Fig 5. TBEV infection results in decrease of de novo synthesised 45-47S pre-rRNA.

DAOY cells were either infected with Neudoerfl (N) or Hypr strain (H) at MOI 5 or mock-infected (m). Total RNA was isolated at indicated time post infection; 5-ethynyl uridine (1 mM) was added 2 hours before the collection interval. Data are representative of three independent experiments. (A) Integrity of 28S (red arrow) and 18S rRNA (green arrow), evaluated by using in-gel staining with GelRed. (B) Integrity of 28S (red arrow) and 18S rRNA (green arrow), evaluated by methylene blue staining after capillary transfer on PVDF membrane. (C) Upper panel: metabolic labelling of nascent 45-47S pre-rRNA was carried out using Click chemistry and biotin picolyl azide (10 μM) with subsequent chemiluminescent visualisation via biotin-streptavidin-alkaline phosphatase system. Lower panel: values are expressed as mean of three independent experiments with SEM. Significant difference from mock-infected cells was calculated using one-sample Student’s t-test (* P<0.05). (D) In situ metabolic labelling revealed TBEV-induced reduction of nascent RNA at 36 hours p.i. without change in RNA localization.

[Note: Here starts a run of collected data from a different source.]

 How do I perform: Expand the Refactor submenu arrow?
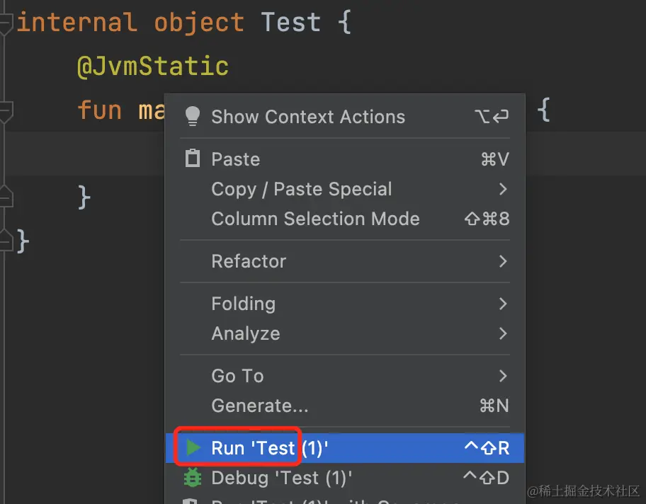503,261
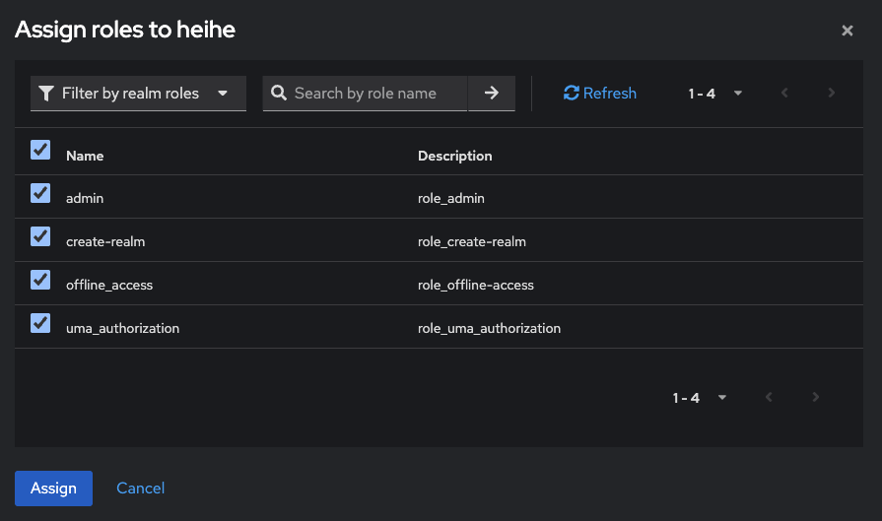This screenshot has height=521, width=882.
Task: Refresh the roles list
Action: pyautogui.click(x=600, y=94)
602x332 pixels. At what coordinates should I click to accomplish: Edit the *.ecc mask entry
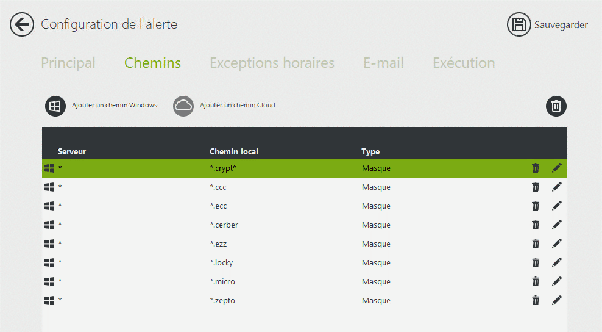(x=557, y=206)
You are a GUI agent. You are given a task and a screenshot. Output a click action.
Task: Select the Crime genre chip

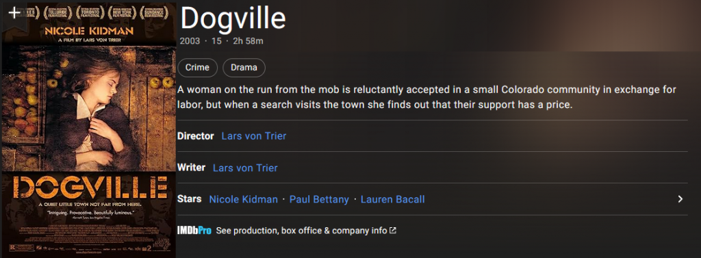point(197,68)
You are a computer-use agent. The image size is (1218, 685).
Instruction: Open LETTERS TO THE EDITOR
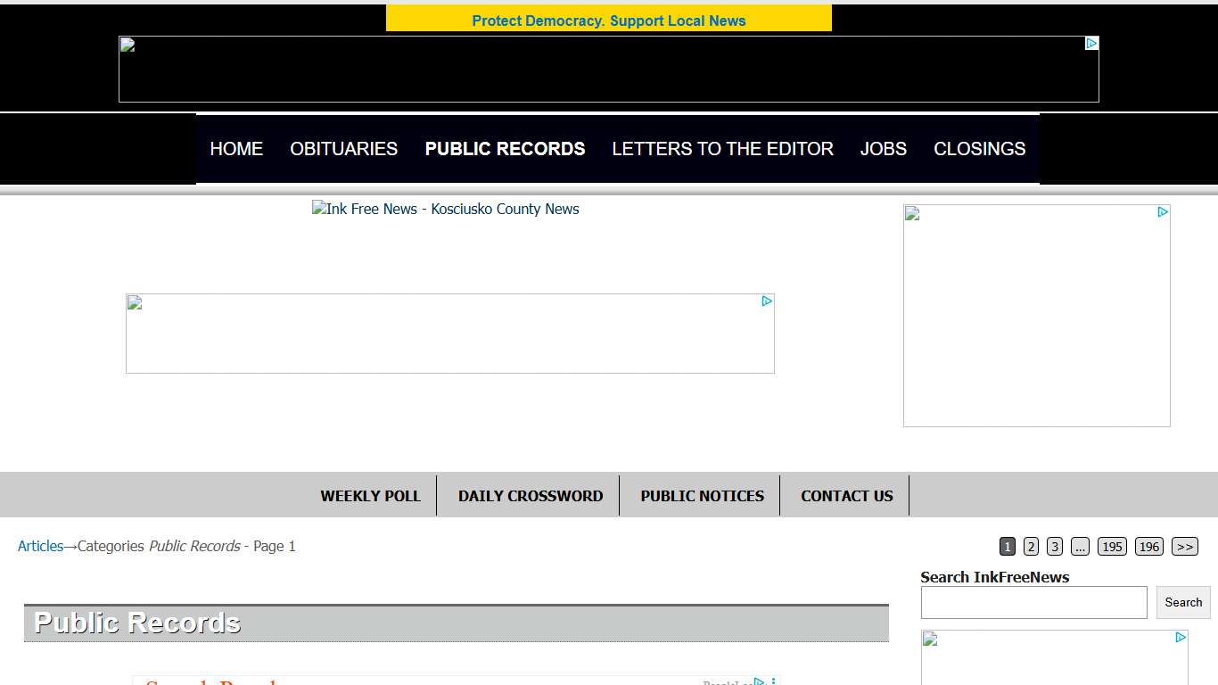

DAOY cells were infected with TBEV Hypr strain (MOI 5) and at indicated time intervals incubated for 2 hours with 1 mM 5-ethynyl uridine (5-EU) in order to label nascent RNA. Detection of incorporated 5-EU was performed by Click reaction using 10 μM biotin picolyl azide followed by fluorescent labelling with streptavidin-DyLight549. Cells were co-stained with anti-NS3 antibodies; signal was further visualised using anti-chicken DyLight488 antibodies. Nuclei were stained with DAPI. Scale bar represents 200 μm.